1 Introduction

This report presents a comprehensive analysis of feature extraction techniques applied to the Mental Health and Social Media Balance Dataset. The project explores how unsupervised learning and statistical engineering can uncover hidden patterns and improve predictive modeling for mental well-being.

The project is divided into three distinct phases:

  1. Part I: Dimensionality Reduction & Clustering. We implement Principal Component Analysis (PCA) to address multicollinearity and Hierarchical Clustering to identify lifestyle archetypes.
  2. Part II: Anomaly Detection.
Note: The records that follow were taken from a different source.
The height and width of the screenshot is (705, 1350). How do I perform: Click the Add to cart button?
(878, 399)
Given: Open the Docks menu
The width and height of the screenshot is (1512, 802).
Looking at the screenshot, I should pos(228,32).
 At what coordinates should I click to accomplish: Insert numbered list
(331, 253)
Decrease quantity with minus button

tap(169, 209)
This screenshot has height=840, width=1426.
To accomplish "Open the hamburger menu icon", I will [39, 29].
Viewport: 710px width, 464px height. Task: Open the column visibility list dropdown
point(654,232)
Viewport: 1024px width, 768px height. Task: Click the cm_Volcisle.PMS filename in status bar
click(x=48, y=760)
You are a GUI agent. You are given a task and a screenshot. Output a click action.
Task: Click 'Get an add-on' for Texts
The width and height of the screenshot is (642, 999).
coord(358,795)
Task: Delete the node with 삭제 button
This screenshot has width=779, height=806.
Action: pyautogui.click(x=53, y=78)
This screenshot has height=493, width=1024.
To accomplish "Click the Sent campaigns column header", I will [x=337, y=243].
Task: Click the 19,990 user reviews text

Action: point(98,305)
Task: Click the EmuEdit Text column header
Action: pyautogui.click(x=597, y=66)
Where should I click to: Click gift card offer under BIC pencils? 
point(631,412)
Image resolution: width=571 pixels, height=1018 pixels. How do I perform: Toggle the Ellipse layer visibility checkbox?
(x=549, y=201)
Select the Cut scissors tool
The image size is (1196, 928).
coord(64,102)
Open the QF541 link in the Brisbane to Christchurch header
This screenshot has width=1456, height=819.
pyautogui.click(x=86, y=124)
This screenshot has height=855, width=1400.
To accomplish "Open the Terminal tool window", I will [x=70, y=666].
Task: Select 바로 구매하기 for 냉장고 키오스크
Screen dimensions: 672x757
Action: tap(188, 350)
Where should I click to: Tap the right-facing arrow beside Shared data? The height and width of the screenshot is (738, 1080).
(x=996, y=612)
We utilize the Local Outlier Factor (LOF) algorithm to identify local density-based outliers and assess if “outlierness” predicts happiness.
  3. Part III: Model-Based Feature Engineering. We introduce a novel feature extraction method inspired by Statistical Process Control (SPC), specifically the Process Capability Index (PCI), to engineer features from sequential-like data structures.

The ultimate goal is to compare how these extracted features—whether geometric (PCA), structural (Clustering), density-based (LOF), or statistical (PCI)—contribute to the classification of High vs. Low Happiness.


2 Data Preparation

2.1 Data Loading and Feature Engineering

We begin by loading the raw data and performing initial feature engineering. A binary target variable, HighHappiness, is created based on the Happiness_Index, and continuous predictors are isolated for unsupervised analysis.

# Load the dataset
df_raw <- read.csv("Mental_Health_and_Social_Media_Balance_Dataset.csv")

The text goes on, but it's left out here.